*ACTIVITY:* Print the whole listing, keeping every line exactly as given.

============================================================

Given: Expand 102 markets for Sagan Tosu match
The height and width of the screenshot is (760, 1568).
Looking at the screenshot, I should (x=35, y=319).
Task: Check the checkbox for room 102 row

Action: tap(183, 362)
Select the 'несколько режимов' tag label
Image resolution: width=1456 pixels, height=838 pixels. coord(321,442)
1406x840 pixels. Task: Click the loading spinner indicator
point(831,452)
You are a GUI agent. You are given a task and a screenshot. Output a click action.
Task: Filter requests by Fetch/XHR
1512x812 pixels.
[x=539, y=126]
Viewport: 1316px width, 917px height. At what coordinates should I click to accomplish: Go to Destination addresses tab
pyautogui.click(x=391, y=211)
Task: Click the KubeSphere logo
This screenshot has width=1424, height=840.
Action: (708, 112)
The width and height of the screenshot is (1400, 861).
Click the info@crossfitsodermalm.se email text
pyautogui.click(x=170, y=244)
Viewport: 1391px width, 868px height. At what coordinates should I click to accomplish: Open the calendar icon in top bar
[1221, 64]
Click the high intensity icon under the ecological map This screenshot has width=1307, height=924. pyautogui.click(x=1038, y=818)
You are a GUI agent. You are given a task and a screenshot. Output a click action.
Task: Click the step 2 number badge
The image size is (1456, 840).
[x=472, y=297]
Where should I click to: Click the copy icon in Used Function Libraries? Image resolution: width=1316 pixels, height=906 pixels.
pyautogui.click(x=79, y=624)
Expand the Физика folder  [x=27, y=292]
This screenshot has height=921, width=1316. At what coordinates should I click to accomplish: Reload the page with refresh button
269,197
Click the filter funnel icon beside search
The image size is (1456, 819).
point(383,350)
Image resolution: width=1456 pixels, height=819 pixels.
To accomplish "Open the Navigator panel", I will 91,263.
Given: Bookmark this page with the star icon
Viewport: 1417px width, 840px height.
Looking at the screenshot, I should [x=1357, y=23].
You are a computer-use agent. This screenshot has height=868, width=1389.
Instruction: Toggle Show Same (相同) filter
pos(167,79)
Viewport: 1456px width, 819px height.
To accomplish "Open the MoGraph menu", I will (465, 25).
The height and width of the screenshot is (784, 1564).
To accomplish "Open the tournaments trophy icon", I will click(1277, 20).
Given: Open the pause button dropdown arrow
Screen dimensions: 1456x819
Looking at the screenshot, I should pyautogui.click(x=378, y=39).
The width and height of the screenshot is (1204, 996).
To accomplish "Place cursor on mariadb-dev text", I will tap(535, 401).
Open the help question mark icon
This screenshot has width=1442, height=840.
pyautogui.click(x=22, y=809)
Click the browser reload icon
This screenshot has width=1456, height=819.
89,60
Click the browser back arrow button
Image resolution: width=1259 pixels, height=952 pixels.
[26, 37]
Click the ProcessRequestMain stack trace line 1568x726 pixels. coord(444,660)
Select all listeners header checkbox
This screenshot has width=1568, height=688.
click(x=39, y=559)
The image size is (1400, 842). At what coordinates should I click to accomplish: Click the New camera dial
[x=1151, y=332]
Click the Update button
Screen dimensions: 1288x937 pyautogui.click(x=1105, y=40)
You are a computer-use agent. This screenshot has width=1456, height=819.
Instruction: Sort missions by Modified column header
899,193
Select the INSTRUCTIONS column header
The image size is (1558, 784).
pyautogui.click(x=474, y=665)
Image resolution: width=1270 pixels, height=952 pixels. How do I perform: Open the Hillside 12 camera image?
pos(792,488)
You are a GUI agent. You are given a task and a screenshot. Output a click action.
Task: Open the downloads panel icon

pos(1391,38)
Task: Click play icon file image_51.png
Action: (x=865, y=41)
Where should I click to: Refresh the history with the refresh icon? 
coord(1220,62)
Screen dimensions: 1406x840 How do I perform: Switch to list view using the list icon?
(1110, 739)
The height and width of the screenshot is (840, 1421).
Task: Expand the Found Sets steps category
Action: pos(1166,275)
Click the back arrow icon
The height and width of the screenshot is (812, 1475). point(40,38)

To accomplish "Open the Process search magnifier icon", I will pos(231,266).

============================================================

*ANSWER FOR THIS EXERCISE:*
Given: Expand 102 markets for Sagan Tosu match
The height and width of the screenshot is (760, 1568).
Looking at the screenshot, I should (x=35, y=319).
Task: Check the checkbox for room 102 row

Action: tap(183, 362)
Select the 'несколько режимов' tag label
Image resolution: width=1456 pixels, height=838 pixels. coord(321,442)
1406x840 pixels. Task: Click the loading spinner indicator
point(831,452)
You are a GUI agent. You are given a task and a screenshot. Output a click action.
Task: Filter requests by Fetch/XHR
1512x812 pixels.
[x=539, y=126]
Viewport: 1316px width, 917px height. At what coordinates should I click to accomplish: Go to Destination addresses tab
pyautogui.click(x=391, y=211)
Task: Click the KubeSphere logo
This screenshot has width=1424, height=840.
Action: (708, 112)
The width and height of the screenshot is (1400, 861).
Click the info@crossfitsodermalm.se email text
pyautogui.click(x=170, y=244)
Viewport: 1391px width, 868px height. At what coordinates should I click to accomplish: Open the calendar icon in top bar
[1221, 64]
Click the high intensity icon under the ecological map This screenshot has width=1307, height=924. pyautogui.click(x=1038, y=818)
You are a GUI agent. You are given a task and a screenshot. Output a click action.
Task: Click the step 2 number badge
The image size is (1456, 840).
[x=472, y=297]
Where should I click to: Click the copy icon in Used Function Libraries? Image resolution: width=1316 pixels, height=906 pixels.
pyautogui.click(x=79, y=624)
Expand the Физика folder  [x=27, y=292]
This screenshot has height=921, width=1316. At what coordinates should I click to accomplish: Reload the page with refresh button
269,197
Click the filter funnel icon beside search
The image size is (1456, 819).
point(383,350)
Image resolution: width=1456 pixels, height=819 pixels.
To accomplish "Open the Navigator panel", I will 91,263.
Given: Bookmark this page with the star icon
Viewport: 1417px width, 840px height.
Looking at the screenshot, I should [x=1357, y=23].
You are a computer-use agent. This screenshot has height=868, width=1389.
Instruction: Toggle Show Same (相同) filter
pos(167,79)
Viewport: 1456px width, 819px height.
To accomplish "Open the MoGraph menu", I will (465, 25).
The height and width of the screenshot is (784, 1564).
To accomplish "Open the tournaments trophy icon", I will click(1277, 20).
Given: Open the pause button dropdown arrow
Screen dimensions: 1456x819
Looking at the screenshot, I should pyautogui.click(x=378, y=39).
The width and height of the screenshot is (1204, 996).
To accomplish "Place cursor on mariadb-dev text", I will tap(535, 401).
Open the help question mark icon
This screenshot has width=1442, height=840.
pyautogui.click(x=22, y=809)
Click the browser reload icon
This screenshot has width=1456, height=819.
89,60
Click the browser back arrow button
Image resolution: width=1259 pixels, height=952 pixels.
[26, 37]
Click the ProcessRequestMain stack trace line 1568x726 pixels. coord(444,660)
Select all listeners header checkbox
This screenshot has width=1568, height=688.
click(x=39, y=559)
The image size is (1400, 842). At what coordinates should I click to accomplish: Click the New camera dial
[x=1151, y=332]
Click the Update button
Screen dimensions: 1288x937 pyautogui.click(x=1105, y=40)
You are a computer-use agent. This screenshot has width=1456, height=819.
Instruction: Sort missions by Modified column header
899,193
Select the INSTRUCTIONS column header
The image size is (1558, 784).
pyautogui.click(x=474, y=665)
Image resolution: width=1270 pixels, height=952 pixels. How do I perform: Open the Hillside 12 camera image?
pos(792,488)
You are a GUI agent. You are given a task and a screenshot. Output a click action.
Task: Open the downloads panel icon

pos(1391,38)
Task: Click play icon file image_51.png
Action: (x=865, y=41)
Where should I click to: Refresh the history with the refresh icon? 
coord(1220,62)
Screen dimensions: 1406x840 How do I perform: Switch to list view using the list icon?
(1110, 739)
The height and width of the screenshot is (840, 1421).
Task: Expand the Found Sets steps category
Action: pos(1166,275)
Click the back arrow icon
The height and width of the screenshot is (812, 1475). point(40,38)

To accomplish "Open the Process search magnifier icon", I will pos(231,266).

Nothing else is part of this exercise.